Methods: Secondary data analysis of 2016 to 2018 Medical Expenditure Panel Survey of non-institutionalized US adults. We performed bivariate analysis to estimate the number and percentage of office-based visits and prescription medications for depression and anxiety disorders, any mental illness (AMI), and severe mental illness (AMI) by physician specialty (primary care, psychiatry, and subspecialty) and medical complexity. We ran summary statistics to compare the differences in sociodemographic factors between patients with AMI by seeing a primary care physician versus those seeing a psychiatrist. Binary logistic regression models were estimated to examine the likelihood of having a primary care visit versus psychiatrist visit for a given mental illness.
Results: There were 394 023 office-based visits in the analysis sample.

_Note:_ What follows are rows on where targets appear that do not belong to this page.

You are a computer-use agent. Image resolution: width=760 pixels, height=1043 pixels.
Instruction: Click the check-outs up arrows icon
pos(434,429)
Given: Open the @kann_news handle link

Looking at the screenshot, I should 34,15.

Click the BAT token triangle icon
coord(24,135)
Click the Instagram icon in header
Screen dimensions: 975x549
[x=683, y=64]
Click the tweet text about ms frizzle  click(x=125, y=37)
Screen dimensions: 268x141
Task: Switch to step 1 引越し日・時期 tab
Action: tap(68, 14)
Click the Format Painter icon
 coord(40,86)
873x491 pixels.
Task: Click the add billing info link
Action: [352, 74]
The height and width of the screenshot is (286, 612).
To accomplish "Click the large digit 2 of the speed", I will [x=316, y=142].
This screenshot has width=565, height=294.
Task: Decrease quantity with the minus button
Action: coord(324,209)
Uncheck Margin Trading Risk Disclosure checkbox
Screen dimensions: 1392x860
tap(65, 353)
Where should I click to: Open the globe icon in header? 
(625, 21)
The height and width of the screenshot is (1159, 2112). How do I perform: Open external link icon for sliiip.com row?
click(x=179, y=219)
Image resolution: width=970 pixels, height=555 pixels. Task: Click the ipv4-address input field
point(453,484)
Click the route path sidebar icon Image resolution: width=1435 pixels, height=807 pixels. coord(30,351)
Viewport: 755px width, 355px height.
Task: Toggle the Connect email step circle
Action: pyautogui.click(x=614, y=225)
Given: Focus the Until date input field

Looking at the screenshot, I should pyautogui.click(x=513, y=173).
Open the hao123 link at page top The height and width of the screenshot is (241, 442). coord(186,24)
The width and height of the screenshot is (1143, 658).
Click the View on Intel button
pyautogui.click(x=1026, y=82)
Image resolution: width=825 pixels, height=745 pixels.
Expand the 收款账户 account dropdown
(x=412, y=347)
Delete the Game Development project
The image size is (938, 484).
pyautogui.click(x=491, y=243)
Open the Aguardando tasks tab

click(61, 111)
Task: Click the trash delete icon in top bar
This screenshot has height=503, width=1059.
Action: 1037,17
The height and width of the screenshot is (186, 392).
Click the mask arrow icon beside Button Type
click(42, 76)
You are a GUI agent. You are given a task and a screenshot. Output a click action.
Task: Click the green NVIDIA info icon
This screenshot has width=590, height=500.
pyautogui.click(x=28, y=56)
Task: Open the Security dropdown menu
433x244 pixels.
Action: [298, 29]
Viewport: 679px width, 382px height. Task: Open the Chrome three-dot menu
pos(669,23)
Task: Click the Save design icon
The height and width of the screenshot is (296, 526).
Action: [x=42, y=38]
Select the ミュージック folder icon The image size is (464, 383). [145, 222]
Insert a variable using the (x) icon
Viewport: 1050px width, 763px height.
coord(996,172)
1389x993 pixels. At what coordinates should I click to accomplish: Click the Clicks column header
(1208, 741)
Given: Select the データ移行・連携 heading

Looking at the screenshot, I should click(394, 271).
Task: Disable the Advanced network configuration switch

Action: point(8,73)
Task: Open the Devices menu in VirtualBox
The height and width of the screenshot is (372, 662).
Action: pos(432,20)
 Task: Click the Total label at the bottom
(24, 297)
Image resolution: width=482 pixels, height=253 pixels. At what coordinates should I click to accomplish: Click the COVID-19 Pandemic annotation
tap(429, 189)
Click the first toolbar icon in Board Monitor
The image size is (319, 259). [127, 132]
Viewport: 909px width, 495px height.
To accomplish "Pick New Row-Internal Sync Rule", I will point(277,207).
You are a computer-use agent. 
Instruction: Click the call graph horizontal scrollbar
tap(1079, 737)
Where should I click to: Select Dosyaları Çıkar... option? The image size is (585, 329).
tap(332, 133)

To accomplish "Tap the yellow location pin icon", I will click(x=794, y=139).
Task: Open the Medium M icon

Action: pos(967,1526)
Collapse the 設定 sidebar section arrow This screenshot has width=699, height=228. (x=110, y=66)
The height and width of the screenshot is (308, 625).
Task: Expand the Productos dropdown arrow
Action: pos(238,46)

AMI patients seeing primary care physician were thrice as likely to report 1 or more chronic conditions compared to those seeing psychiatrist. Among patients with a diagnosis of depression or anxiety and AMI the proportion of primary care visits ([38% vs 32%, P < .001], [39% vs 34%, P < .001] respectively), and prescriptions ([50% vs 40%, P < .001], [47% vs 44%, P < .05] respectively) were higher compared to those for psychiatric care. Patients diagnosed with SMI had a more significant percentage of prescriptions and visits to a psychiatrist than primary care physicians.
Conclusion: Primary care physicians provided most of the care for depression, anxiety, and AMI. Almost a third of the care for SMI and a quarter of the SMI prescriptions occurred in primary care settings. Our study underscores the importance of supporting access to primary care given primary care physicians' critical role in combating the COVID-19 related rise in mental health burden.
Keywords: COVID-19 related mental health; behavioral health; primary care.